New Legal Provision Enables direct Issuances of Bonds by Swiss Issuers into the US Market for Registered Bonds

With the entry into force of the amendment to the Banking Act relating to bank restructurings on 1 January 2023, another little noticed provision amending the Swiss Code of Obligations has become effective. That provision allows Swiss issuers of debt capital market instruments to directly tap the US market for registered bonds. This contribution explains how that will work.

By René Bösch / Benjamin Leisinger (Reference: CapLaw-2023-01)

The Swiss Code of Obligations contains a framework of detailed provisions about the community of bondholders that is mandatorily applicable if a Swiss company issues bonds by way of public offer, irrespective of where – i.e., in which market – the bonds are offered.
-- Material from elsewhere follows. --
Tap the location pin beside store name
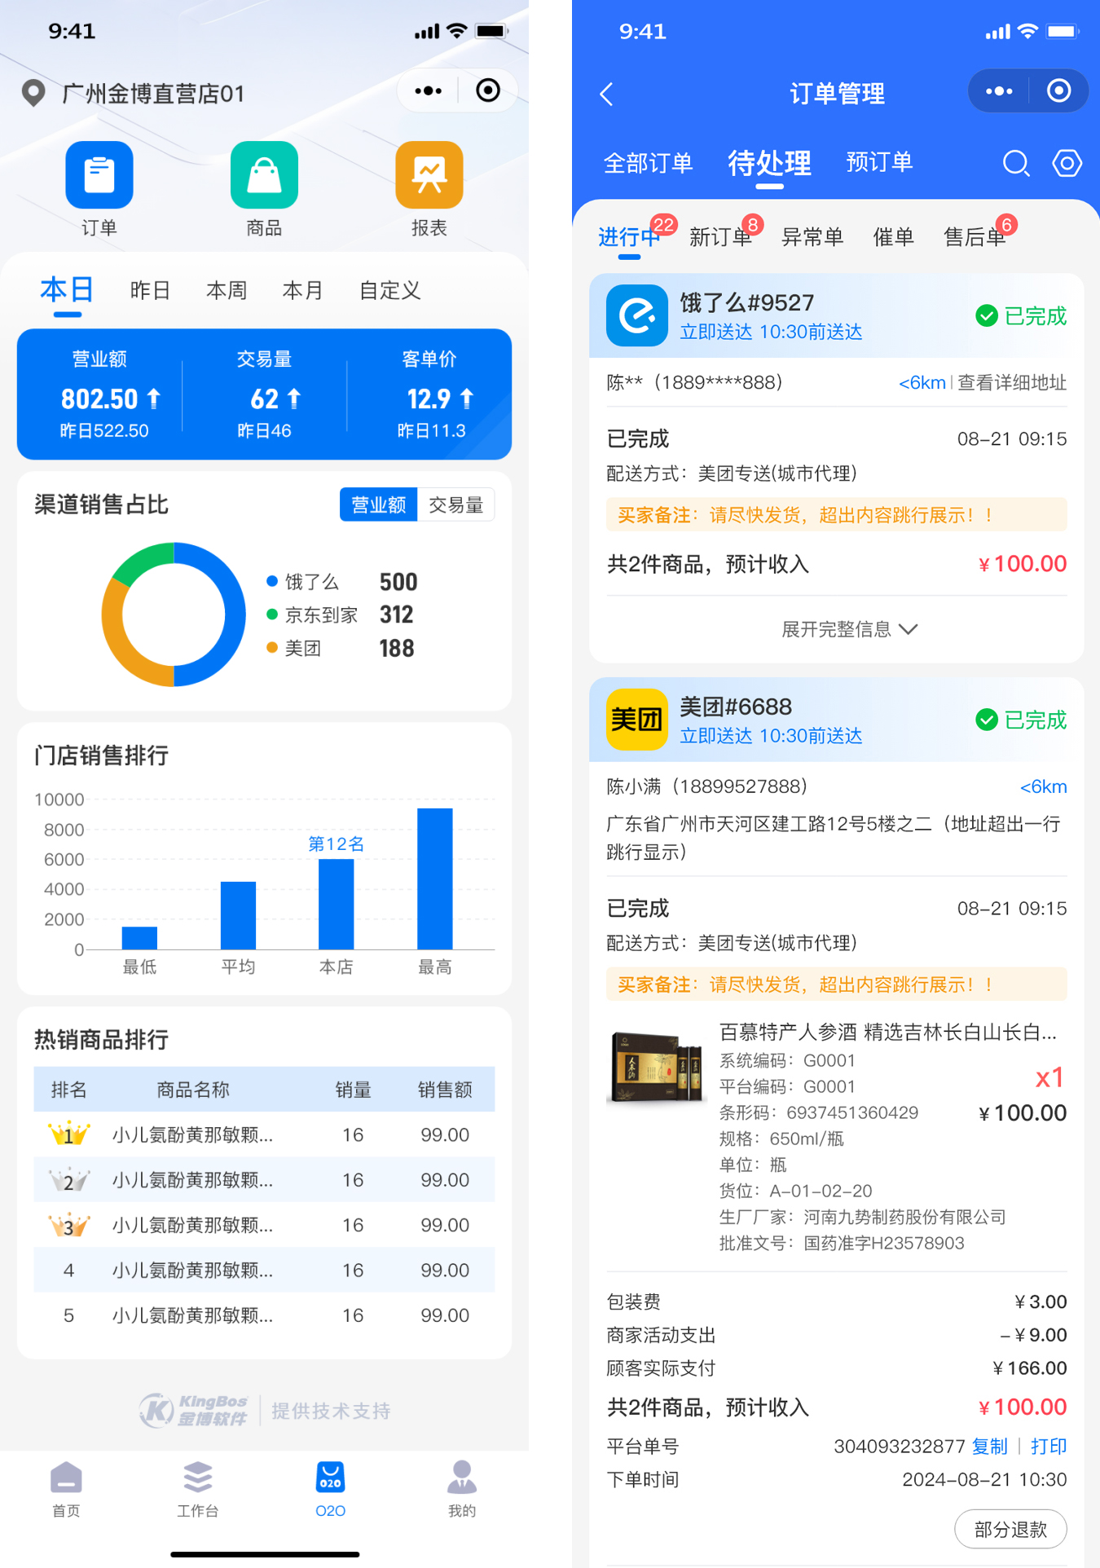Image resolution: width=1100 pixels, height=1568 pixels. [33, 94]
Although some commentators, including the authors hereof, offered a more liberal interpretation, arguing for an application of this framework only if the public offer is solely or at least also made in Switzerland, the predominant conservative view remains that the provisions relating to the community of bondholders is applicable at all times if the domicile of the issuer is in Switzerland.
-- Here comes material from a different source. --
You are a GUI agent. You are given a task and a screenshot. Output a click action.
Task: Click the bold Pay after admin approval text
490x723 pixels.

The provisions about the community of bondholders had been introduced as a predecessor of the more modern “collective action clauses” in reaction to bankruptcies of mainly Swiss shipping and railroad companies after World War II. Its procedural requirements are outdated in a modern world, some of its requirements do no longer fit into modern financial markets issuances. Therefore we have argued that these provisions should be amended in connection with the establishment of a new prospectus framework in the new Financial Services Act (which entered into force in 2020), but that did not happen.
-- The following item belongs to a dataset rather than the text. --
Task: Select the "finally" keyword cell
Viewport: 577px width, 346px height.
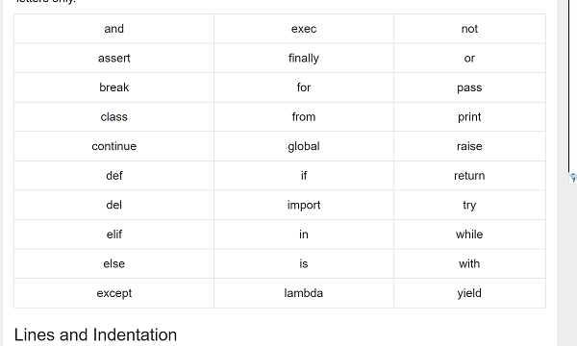Action: pyautogui.click(x=304, y=58)
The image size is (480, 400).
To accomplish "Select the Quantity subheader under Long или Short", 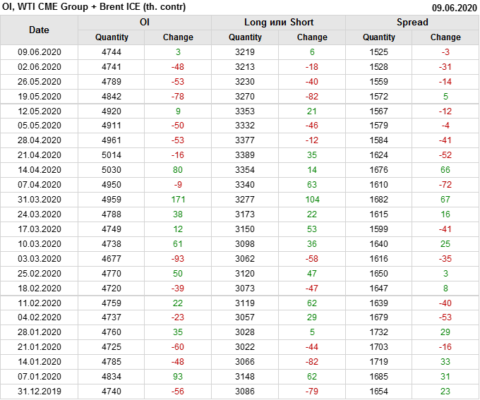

Some 8 to 10 years ago, the authors of this contribution conducted an analysis with the assistance of US counsel to ascertain whether the Swiss provisions on the community of bondholders were compliant with the mandatory provisions of the US Trust Indenture Act (the TIA) which applies mandatorily in case of debt capital market issuances in registered form into the US under the US Securities Act of 1933. The result of the analysis was as clear as frustrating: the two sets of laws are not reconcilable. And because both acts are mandatorily applicable, Swiss issuers of debt capital market instruments were not able to issue such instruments into the US market for registered instruments directly, but only through non-Swiss issuance vehicles.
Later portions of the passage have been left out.